• WHAT YOU WILL DO:
• a. In the statement on Medicare payment cuts to radiation oncology, condense the paragraph beginning "Radiation oncology is the backbone" into a short bulleted list that keeps its main facts.
• b. Continue the statement on Medicare payment cuts to radiation oncology, starting right after its final sentence.

======== TEXT PASSAGE ========

We are confused and disappointed that these proposed policies stand in such sharp contrast to President Biden's goals to 'end cancer as we know it' and advance health equity. The excessive cuts will jeopardize patients' ability to get state-of-the-art cancer care close to home, with practices treating underserved populations hit hardest by the cuts. Patients in rural areas, for example, now risk losing access to cancer treatment in their communities, forcing long and expensive travel to receive care. And this comes at a time when cancer incidence rates are rising due to screening delays related to COVID-19.

Radiation oncology is the backbone of the nation's cancer delivery system, providing cost-effective care for more than half of all people diagnosed with cancer. If the cuts are finalized, radiation oncology Medicare reimbursement will have plummeted by 25% since 2012. These proposed cuts to radiation oncology are among the highest of any medical specialty, and our patients will suffer the impact.

ASTRO and the radiation oncology community have proactively pursued value-based reimbursement for radiation oncology that incentivizes high-quality, efficient care while stabilizing payments to ensure patient access to the latest technology in the fight against cancer. We call on the Biden Administration to address the concerns of radiation oncologists across the country and avoid these draconian payment cuts before finalizing the Medicare physician fee schedule and the RO Model.

ASTRO recommends that radiation therapy cancer treatments should be held harmless from payment cuts due to the fee schedule's clinical labor pricing update. We also are asking that the RO Model's discount factors be reduced to 3% to safeguard access to care for patients at the 950 hospitals and community-based clinics required to participate in the model, while ensuring Medicare achieves a reasonable level of savings."

======== DATA BLOCK ========

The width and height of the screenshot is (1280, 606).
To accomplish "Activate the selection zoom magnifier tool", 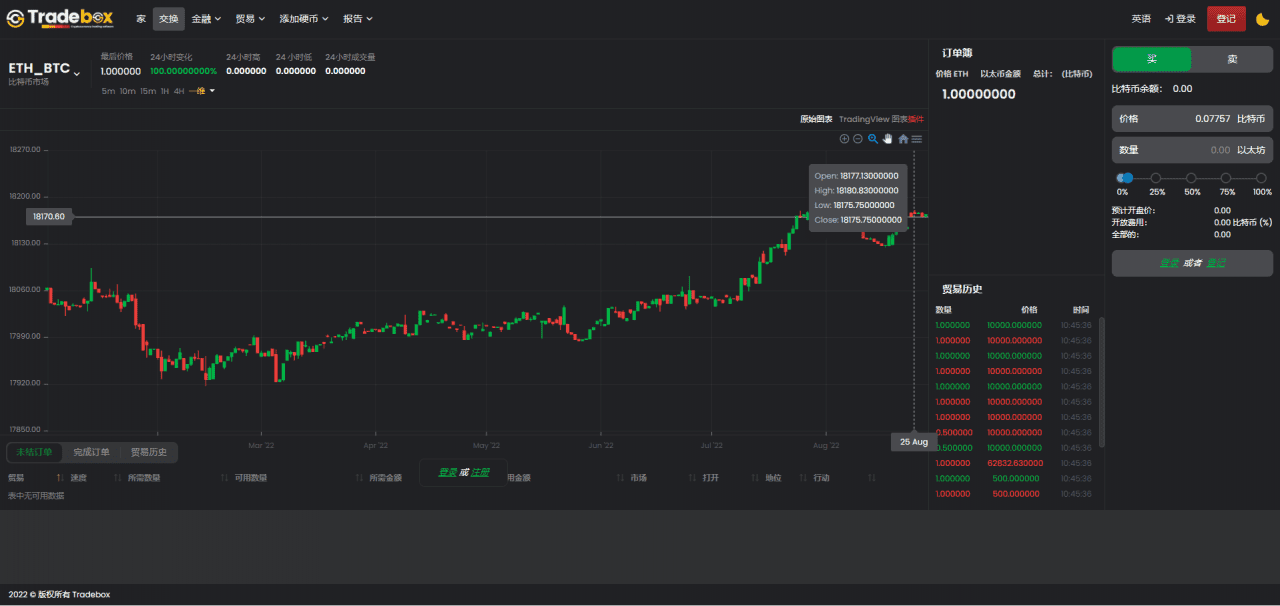I will click(873, 139).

========

• RESPONSES IN ORDER:
• a.
- Radiation oncology is the backbone of the nation's cancer care system and provides cost-effective care for more than half of all people diagnosed with cancer.
- If finalized, the cuts would bring the decline in radiation oncology Medicare reimbursement since 2012 to 25%.
- The proposed cuts are among the highest of any medical specialty, and patients would suffer the impact.

• b.
As the radiation oncology community seeks resources and support to improve access and quality for rural and underserved populations, these polices represent a massive step backwards. It is reckless for CMS to propose such a severe decline in reimbursement, particularly during a public health emergency. Medicare should provide stable and predictable reimbursement for care rendered to its beneficiaries."

In July, ASTRO issued a statement calling on President Biden and Congress to intervene on the drastic cuts. The statement emphasized that "ASTRO remains committed to value-based care and to constructively engaging with CMS on reasonable ways to improve these policies" but that "massive cuts such as those proposed by CMS will set us back, not move us forward." If CMS does not reverse course, ASTRO will ask Congress to protect patient access to care via legislation this year.

Congress has long supported radiation oncology's value-based payment goals, passing bipartisan legislation several times to freeze Medicare payments and allow for a smooth transition away from fee-for-service. Bipartisan Members of Congress have written the Centers for Medicare and Medicaid Services (CMS) on multiple occasions to object to these unnecessary radiation therapy payment cuts under the Medicare physician fee schedule and the proposed Radiation Oncology Alternative Payment Model (RO Model).